-- Opening Marker --

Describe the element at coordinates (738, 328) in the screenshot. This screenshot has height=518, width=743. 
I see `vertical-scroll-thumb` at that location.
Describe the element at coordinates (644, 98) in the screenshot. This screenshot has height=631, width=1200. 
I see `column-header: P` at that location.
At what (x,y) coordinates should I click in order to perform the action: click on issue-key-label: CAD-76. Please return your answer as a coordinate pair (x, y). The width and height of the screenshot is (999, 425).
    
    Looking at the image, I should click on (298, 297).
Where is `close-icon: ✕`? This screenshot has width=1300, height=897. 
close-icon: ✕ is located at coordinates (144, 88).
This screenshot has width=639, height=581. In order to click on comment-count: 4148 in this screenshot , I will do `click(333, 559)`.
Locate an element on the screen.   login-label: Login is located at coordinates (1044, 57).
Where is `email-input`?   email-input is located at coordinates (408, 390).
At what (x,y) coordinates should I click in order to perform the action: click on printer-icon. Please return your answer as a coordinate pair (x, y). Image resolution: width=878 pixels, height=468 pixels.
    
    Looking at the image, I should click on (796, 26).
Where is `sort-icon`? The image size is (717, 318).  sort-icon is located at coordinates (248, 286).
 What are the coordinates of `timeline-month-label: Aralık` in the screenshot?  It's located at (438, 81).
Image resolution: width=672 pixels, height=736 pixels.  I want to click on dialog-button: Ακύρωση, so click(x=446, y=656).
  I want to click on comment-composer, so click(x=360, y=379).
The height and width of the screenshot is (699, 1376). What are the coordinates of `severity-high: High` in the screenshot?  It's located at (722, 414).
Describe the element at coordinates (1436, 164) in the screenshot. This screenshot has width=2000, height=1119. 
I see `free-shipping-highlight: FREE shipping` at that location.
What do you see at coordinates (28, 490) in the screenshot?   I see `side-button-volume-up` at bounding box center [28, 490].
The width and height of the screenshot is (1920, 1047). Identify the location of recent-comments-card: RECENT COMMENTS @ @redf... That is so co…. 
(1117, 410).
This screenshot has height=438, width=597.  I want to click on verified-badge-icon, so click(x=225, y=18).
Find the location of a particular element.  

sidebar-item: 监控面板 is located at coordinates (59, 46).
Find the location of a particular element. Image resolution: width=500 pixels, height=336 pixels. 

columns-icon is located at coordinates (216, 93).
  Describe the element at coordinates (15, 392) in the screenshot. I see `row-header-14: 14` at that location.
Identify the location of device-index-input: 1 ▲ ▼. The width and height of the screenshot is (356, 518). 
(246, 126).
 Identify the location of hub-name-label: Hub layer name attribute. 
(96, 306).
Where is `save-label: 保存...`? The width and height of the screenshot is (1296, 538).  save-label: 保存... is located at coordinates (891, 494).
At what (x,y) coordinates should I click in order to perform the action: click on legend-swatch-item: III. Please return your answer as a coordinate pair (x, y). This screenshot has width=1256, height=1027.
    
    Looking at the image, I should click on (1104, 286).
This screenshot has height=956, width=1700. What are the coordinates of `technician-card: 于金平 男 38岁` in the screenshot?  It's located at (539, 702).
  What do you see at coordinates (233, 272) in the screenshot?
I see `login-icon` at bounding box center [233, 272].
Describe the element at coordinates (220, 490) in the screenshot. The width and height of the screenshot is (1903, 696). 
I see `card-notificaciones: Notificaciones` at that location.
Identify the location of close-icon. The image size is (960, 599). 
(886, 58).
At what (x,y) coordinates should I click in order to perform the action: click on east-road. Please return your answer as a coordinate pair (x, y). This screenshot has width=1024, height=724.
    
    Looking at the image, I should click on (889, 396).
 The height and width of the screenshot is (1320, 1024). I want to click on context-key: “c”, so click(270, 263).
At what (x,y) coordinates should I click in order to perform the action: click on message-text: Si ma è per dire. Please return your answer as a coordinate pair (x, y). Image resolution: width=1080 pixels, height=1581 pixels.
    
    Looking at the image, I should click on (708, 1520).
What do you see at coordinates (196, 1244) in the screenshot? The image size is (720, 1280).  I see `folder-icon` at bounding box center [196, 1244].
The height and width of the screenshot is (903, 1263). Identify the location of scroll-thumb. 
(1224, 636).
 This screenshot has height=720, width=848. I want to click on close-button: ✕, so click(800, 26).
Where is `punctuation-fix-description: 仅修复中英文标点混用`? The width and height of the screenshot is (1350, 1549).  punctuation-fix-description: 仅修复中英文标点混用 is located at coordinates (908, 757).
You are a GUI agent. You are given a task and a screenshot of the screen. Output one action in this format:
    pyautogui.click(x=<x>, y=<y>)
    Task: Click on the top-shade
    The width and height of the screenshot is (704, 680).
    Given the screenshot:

-- Closing Marker --

#### What to produce
Reproduce all of the material above verbatim, keeping every line unchanged.

#### Written solution
Describe the element at coordinates (738, 328) in the screenshot. This screenshot has height=518, width=743. 
I see `vertical-scroll-thumb` at that location.
Describe the element at coordinates (644, 98) in the screenshot. This screenshot has height=631, width=1200. 
I see `column-header: P` at that location.
At what (x,y) coordinates should I click in order to perform the action: click on issue-key-label: CAD-76. Please return your answer as a coordinate pair (x, y). The width and height of the screenshot is (999, 425).
    
    Looking at the image, I should click on (298, 297).
Where is `close-icon: ✕`? This screenshot has width=1300, height=897. 
close-icon: ✕ is located at coordinates (144, 88).
This screenshot has width=639, height=581. In order to click on comment-count: 4148 in this screenshot , I will do `click(333, 559)`.
Locate an element on the screen.   login-label: Login is located at coordinates (1044, 57).
Where is `email-input`?   email-input is located at coordinates (408, 390).
At what (x,y) coordinates should I click in order to perform the action: click on printer-icon. Please return your answer as a coordinate pair (x, y). Image resolution: width=878 pixels, height=468 pixels.
    
    Looking at the image, I should click on (796, 26).
Where is `sort-icon`? The image size is (717, 318).  sort-icon is located at coordinates (248, 286).
 What are the coordinates of `timeline-month-label: Aralık` in the screenshot?  It's located at (438, 81).
Image resolution: width=672 pixels, height=736 pixels.  I want to click on dialog-button: Ακύρωση, so click(x=446, y=656).
  I want to click on comment-composer, so click(x=360, y=379).
The height and width of the screenshot is (699, 1376). What are the coordinates of `severity-high: High` in the screenshot?  It's located at (722, 414).
Describe the element at coordinates (1436, 164) in the screenshot. This screenshot has width=2000, height=1119. 
I see `free-shipping-highlight: FREE shipping` at that location.
What do you see at coordinates (28, 490) in the screenshot?   I see `side-button-volume-up` at bounding box center [28, 490].
The width and height of the screenshot is (1920, 1047). Identify the location of recent-comments-card: RECENT COMMENTS @ @redf... That is so co…. 
(1117, 410).
This screenshot has height=438, width=597.  I want to click on verified-badge-icon, so click(x=225, y=18).
Find the location of a particular element.  

sidebar-item: 监控面板 is located at coordinates (59, 46).
Find the location of a particular element. Image resolution: width=500 pixels, height=336 pixels. 

columns-icon is located at coordinates (216, 93).
  Describe the element at coordinates (15, 392) in the screenshot. I see `row-header-14: 14` at that location.
Identify the location of device-index-input: 1 ▲ ▼. The width and height of the screenshot is (356, 518). 
(246, 126).
 Identify the location of hub-name-label: Hub layer name attribute. 
(96, 306).
Where is `save-label: 保存...`? The width and height of the screenshot is (1296, 538).  save-label: 保存... is located at coordinates (891, 494).
At what (x,y) coordinates should I click in order to perform the action: click on legend-swatch-item: III. Please return your answer as a coordinate pair (x, y). This screenshot has width=1256, height=1027.
    
    Looking at the image, I should click on (1104, 286).
This screenshot has height=956, width=1700. What are the coordinates of `technician-card: 于金平 男 38岁` in the screenshot?  It's located at (539, 702).
  What do you see at coordinates (233, 272) in the screenshot?
I see `login-icon` at bounding box center [233, 272].
Describe the element at coordinates (220, 490) in the screenshot. The width and height of the screenshot is (1903, 696). 
I see `card-notificaciones: Notificaciones` at that location.
Identify the location of close-icon. The image size is (960, 599). 
(886, 58).
At what (x,y) coordinates should I click in order to perform the action: click on east-road. Please return your answer as a coordinate pair (x, y). This screenshot has width=1024, height=724.
    
    Looking at the image, I should click on (889, 396).
 The height and width of the screenshot is (1320, 1024). I want to click on context-key: “c”, so click(270, 263).
At what (x,y) coordinates should I click in order to perform the action: click on message-text: Si ma è per dire. Please return your answer as a coordinate pair (x, y). Image resolution: width=1080 pixels, height=1581 pixels.
    
    Looking at the image, I should click on (708, 1520).
What do you see at coordinates (196, 1244) in the screenshot? The image size is (720, 1280).  I see `folder-icon` at bounding box center [196, 1244].
The height and width of the screenshot is (903, 1263). Identify the location of scroll-thumb. 
(1224, 636).
 This screenshot has height=720, width=848. I want to click on close-button: ✕, so click(800, 26).
Where is `punctuation-fix-description: 仅修复中英文标点混用`? The width and height of the screenshot is (1350, 1549).  punctuation-fix-description: 仅修复中英文标点混用 is located at coordinates (908, 757).
You are a GUI agent. You are given a task and a screenshot of the screen. Output one action in this format:
    pyautogui.click(x=<x>, y=<y>)
    Task: Click on the top-shade
    The width and height of the screenshot is (704, 680).
    Given the screenshot:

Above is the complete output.